Spinach stuffed chicken is one of the recipes Gary requests frequently. I’ve made it before, and it was very simple and tasty. I’ve since then modified the recipe slightly to reflect his new diet.
I’ve used tofu before with success, and this was another successful recipe using it. It mimicked the consistency and taste of cheese quite well. Like before, I made this on my George Foreman grill.
Spinach and Tofu Stuffed Chicken Breast
1 lb skinless chicken breast
3 cloves garlic, minced
1/2 cup water
1 10 oz frozen leaf spinach, thawed and squeezed dry
red pepper flakes
6 oz firm tofu (half a pack of Mori Nu tofu)
salt and pepper to taste
Spray a nonstick pan with cooking spray. Set to medium heat and add garlic. Sauté for 1-2 minutes. Add spinach and water. Loosen the spinach, cover and cook for 5 minutes. After 5 minutes, uncover, stir to loosen the spinach. Add big pinches of salt and red pepper flakes. Cover and cook for another 5 minutes.

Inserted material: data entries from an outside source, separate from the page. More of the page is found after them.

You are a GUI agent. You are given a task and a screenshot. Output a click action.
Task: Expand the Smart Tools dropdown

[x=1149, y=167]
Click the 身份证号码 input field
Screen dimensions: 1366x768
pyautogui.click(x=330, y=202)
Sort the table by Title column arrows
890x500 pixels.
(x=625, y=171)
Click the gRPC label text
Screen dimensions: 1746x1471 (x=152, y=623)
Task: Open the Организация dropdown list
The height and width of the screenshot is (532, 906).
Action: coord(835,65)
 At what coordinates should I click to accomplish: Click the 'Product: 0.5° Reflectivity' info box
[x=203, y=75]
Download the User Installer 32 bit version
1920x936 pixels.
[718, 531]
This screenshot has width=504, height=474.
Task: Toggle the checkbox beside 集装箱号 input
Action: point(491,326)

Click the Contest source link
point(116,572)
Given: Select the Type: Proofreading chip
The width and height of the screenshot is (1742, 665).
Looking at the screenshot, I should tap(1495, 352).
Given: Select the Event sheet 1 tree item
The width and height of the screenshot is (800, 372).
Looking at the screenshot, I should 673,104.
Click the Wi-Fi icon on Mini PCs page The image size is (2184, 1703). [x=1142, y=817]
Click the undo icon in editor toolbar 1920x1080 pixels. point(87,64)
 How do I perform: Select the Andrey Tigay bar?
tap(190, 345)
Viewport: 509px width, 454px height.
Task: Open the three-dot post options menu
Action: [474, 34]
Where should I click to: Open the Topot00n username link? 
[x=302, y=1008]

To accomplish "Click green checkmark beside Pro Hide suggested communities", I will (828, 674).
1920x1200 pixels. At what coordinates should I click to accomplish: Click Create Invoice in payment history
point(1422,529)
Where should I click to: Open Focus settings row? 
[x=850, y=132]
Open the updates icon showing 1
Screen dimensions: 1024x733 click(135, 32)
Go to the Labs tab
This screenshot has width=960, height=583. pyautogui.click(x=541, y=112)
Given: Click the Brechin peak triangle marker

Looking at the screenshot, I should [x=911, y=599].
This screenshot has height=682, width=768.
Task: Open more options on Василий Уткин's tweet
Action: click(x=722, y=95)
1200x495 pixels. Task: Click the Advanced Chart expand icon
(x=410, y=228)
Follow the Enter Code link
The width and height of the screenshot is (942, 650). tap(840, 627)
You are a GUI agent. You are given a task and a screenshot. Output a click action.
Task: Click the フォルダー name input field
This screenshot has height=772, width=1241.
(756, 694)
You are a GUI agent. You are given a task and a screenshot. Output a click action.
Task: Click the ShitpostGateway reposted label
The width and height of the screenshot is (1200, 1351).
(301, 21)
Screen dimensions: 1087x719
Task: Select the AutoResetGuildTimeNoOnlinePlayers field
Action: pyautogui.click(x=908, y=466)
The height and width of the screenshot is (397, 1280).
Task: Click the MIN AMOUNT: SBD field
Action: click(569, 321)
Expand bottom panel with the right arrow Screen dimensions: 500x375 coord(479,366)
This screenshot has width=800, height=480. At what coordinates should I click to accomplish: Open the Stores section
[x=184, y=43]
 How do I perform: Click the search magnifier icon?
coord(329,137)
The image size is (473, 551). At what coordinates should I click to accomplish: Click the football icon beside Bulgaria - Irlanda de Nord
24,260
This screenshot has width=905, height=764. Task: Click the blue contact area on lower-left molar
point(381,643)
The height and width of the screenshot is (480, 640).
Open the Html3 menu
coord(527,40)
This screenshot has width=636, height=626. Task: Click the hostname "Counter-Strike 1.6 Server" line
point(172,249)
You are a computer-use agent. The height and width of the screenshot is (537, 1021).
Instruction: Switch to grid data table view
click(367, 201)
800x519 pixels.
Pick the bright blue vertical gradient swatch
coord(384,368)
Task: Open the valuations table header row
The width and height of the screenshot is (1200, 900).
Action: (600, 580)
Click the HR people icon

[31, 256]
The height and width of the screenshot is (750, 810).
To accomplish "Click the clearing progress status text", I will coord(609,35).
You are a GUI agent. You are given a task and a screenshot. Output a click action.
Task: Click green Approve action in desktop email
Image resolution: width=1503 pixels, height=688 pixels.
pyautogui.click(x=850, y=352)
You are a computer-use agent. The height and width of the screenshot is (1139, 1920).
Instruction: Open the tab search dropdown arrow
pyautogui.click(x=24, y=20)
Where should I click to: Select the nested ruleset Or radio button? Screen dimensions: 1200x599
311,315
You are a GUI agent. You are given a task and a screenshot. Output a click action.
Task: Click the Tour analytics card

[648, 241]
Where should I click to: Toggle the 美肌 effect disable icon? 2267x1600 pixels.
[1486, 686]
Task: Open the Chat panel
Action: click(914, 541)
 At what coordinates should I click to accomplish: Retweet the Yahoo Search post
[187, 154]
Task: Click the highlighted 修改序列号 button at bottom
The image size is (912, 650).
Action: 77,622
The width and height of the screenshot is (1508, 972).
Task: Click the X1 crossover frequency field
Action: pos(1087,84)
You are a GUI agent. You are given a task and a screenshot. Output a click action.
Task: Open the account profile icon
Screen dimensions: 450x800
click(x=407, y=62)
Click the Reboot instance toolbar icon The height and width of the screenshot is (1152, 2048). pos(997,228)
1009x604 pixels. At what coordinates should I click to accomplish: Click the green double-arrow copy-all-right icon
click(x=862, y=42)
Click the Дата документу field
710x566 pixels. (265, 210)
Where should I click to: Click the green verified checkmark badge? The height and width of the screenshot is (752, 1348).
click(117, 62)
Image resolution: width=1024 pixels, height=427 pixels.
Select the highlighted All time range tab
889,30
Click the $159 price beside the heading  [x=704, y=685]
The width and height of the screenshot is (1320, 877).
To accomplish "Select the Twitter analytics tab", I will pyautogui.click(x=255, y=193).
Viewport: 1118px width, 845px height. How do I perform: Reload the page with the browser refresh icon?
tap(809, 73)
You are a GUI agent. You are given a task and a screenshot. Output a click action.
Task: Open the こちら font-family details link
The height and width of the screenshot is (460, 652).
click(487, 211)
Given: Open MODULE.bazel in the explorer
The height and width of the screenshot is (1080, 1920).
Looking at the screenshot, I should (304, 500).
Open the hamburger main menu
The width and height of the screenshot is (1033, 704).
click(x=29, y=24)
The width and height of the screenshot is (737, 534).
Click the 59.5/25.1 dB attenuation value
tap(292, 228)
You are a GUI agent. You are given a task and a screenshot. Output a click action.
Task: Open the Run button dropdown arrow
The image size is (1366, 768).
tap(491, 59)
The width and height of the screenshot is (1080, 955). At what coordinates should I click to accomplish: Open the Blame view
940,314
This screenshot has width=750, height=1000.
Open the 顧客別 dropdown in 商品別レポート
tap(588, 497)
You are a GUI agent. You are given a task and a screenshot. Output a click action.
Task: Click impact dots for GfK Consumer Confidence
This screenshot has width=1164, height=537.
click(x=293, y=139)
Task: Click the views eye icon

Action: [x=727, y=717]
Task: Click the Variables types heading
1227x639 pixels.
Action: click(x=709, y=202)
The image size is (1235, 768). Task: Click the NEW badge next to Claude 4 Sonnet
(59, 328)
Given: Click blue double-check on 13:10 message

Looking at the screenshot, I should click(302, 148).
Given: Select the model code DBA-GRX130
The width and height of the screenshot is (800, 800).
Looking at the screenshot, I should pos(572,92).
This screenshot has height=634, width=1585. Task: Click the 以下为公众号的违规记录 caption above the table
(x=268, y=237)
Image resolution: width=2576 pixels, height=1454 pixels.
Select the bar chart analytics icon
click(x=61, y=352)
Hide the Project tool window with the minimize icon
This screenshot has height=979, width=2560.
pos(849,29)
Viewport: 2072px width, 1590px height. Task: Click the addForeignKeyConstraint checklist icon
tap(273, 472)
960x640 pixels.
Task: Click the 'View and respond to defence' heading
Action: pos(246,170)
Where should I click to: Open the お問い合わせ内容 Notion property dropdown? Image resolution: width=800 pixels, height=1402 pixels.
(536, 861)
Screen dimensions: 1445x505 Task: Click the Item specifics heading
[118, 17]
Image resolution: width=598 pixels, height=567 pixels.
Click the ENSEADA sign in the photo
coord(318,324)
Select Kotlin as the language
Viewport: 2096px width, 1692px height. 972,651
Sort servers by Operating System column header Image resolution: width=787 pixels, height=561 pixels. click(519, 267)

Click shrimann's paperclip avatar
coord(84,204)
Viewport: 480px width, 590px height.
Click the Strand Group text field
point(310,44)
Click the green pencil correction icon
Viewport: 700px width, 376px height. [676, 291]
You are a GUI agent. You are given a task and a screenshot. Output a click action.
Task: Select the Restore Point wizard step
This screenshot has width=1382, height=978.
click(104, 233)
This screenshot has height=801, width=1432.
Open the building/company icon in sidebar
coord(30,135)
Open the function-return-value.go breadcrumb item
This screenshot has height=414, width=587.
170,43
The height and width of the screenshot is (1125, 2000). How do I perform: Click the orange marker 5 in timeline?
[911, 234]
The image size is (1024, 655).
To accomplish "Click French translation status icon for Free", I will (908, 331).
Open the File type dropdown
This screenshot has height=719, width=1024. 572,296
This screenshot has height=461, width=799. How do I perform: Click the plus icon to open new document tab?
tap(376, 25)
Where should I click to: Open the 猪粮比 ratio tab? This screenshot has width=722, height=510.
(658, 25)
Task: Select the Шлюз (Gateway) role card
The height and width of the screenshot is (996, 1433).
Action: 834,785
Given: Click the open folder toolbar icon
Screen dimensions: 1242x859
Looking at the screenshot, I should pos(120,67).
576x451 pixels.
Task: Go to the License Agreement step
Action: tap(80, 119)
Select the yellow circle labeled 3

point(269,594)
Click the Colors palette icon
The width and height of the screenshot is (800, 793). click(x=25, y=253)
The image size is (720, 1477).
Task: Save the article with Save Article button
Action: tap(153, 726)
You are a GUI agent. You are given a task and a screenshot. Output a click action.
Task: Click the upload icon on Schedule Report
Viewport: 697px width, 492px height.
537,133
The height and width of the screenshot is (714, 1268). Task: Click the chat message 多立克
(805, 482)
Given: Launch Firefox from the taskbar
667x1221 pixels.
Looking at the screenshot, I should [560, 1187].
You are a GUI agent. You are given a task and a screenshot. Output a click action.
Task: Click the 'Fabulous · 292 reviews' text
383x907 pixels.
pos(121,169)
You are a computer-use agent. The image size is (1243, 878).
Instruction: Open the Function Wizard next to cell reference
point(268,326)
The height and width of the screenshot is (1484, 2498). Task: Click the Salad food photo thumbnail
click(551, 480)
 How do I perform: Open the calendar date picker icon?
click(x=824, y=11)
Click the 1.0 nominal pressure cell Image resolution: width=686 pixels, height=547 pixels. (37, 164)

Meanwhile, butterfly the chicken. Cover with saran wrap and pound thin with a meat mallet. Sprinkle salt on both sides.
In a small food processor, mix tofu until smooth, about 10 seconds. Add dashes of salt and pepper. Mix in with the spinach at the last 2 minutes of cooking.
Fill the inside of half the chicken with the spinach mixture. Fold over other side of chicken over the spinach. Transfer to the George Foreman grill and cook for 7-9 minutes depending on the thickness of your chicken.
Remove from grill, let sit for 5 minutes, slice and serve.